Rússia alega ataque da Ucrânia à residência de Putin e promete provas

Patricia Nascimento
Tempo: 2 min.

Na última segunda-feira, a Rússia acusou a Ucrânia de tentar atacar a residência do presidente Vladimir Putin, localizada na região de Novgorod, utilizando 91 drones de ataque de longo alcance. O Ministério da Defesa russo afirmou que, após abater um dos drones, conseguiu extrair dados que indicam que o alvo era realmente a instalação presidencial. Moscou promete compartilhar essas informações com os Estados Unidos para respaldar suas alegações.

As autoridades russas não apenas reafirmaram a seriedade da acusação, mas também indicaram que essa situação pode alterar sua postura nas negociações com os EUA sobre o fim da guerra na Ucrânia. Em contrapartida, representantes da Ucrânia e de países ocidentais contestaram as alegações feitas por Moscou, descrevendo-as como uma tentativa de desinformação. O Wall Street Journal informou que, segundo a análise de segurança nacional dos EUA, a Ucrânia não tinha a intenção de atacar Putin ou sua residência.

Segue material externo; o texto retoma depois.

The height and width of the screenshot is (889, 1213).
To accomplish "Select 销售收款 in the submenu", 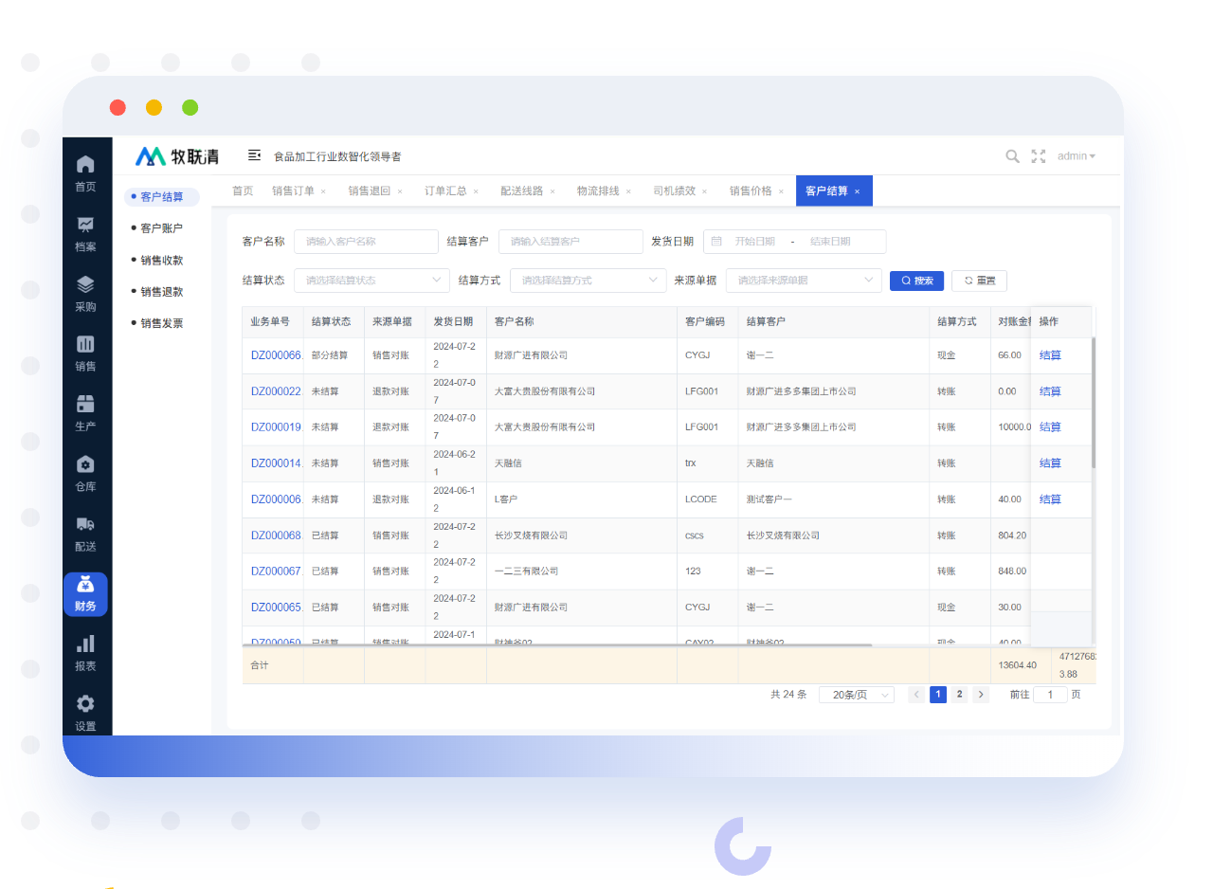I will (161, 261).
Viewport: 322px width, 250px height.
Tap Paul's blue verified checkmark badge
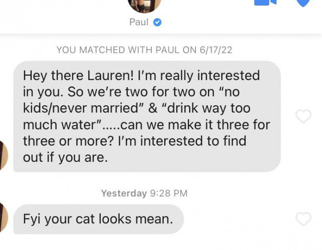point(157,23)
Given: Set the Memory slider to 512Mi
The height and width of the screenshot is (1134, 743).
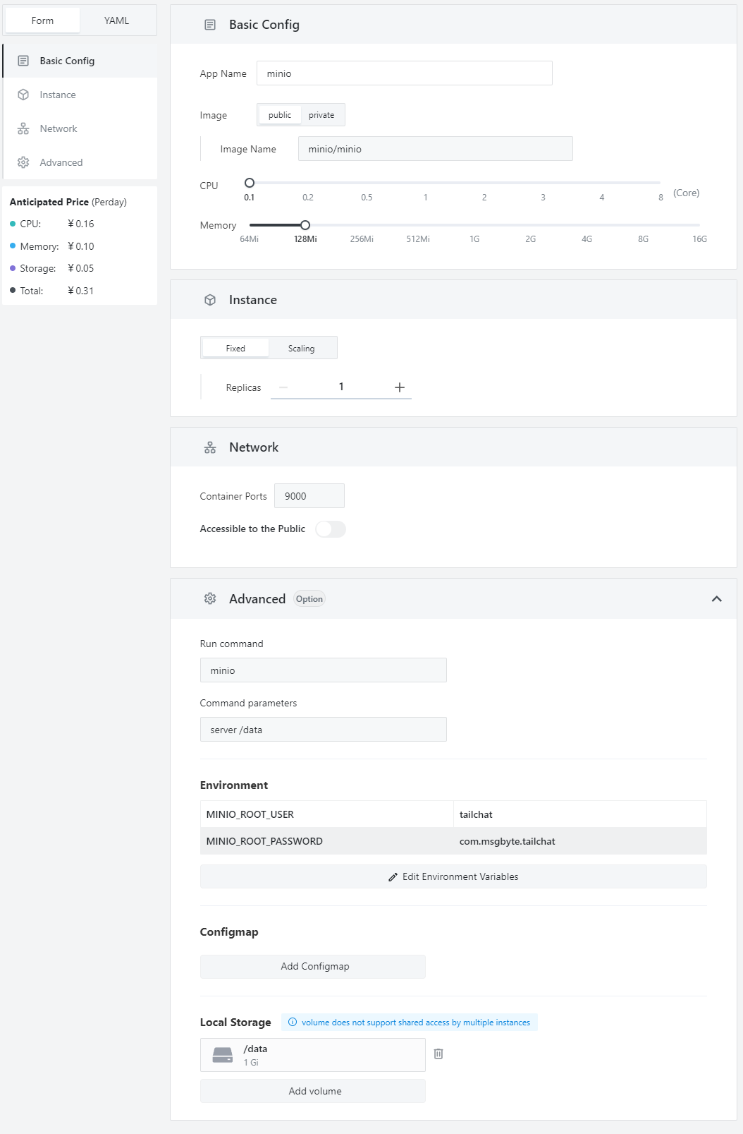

Enquanto isso, o presidente dos EUA, Donald Trump, inicialmente demonstrou alguma simpatia pela posição russa, mas posteriormente adotou uma postura mais cética, questionando a veracidade das alegações. A Ucrânia, por sua vez, negou qualquer envolvimento no ataque e caracterizou as acusações como uma estratégia russa para distanciar Kiev de Washington. O desdobramento dessa situação poderá ter implicações significativas para as relações internacionais e para o andamento do conflito.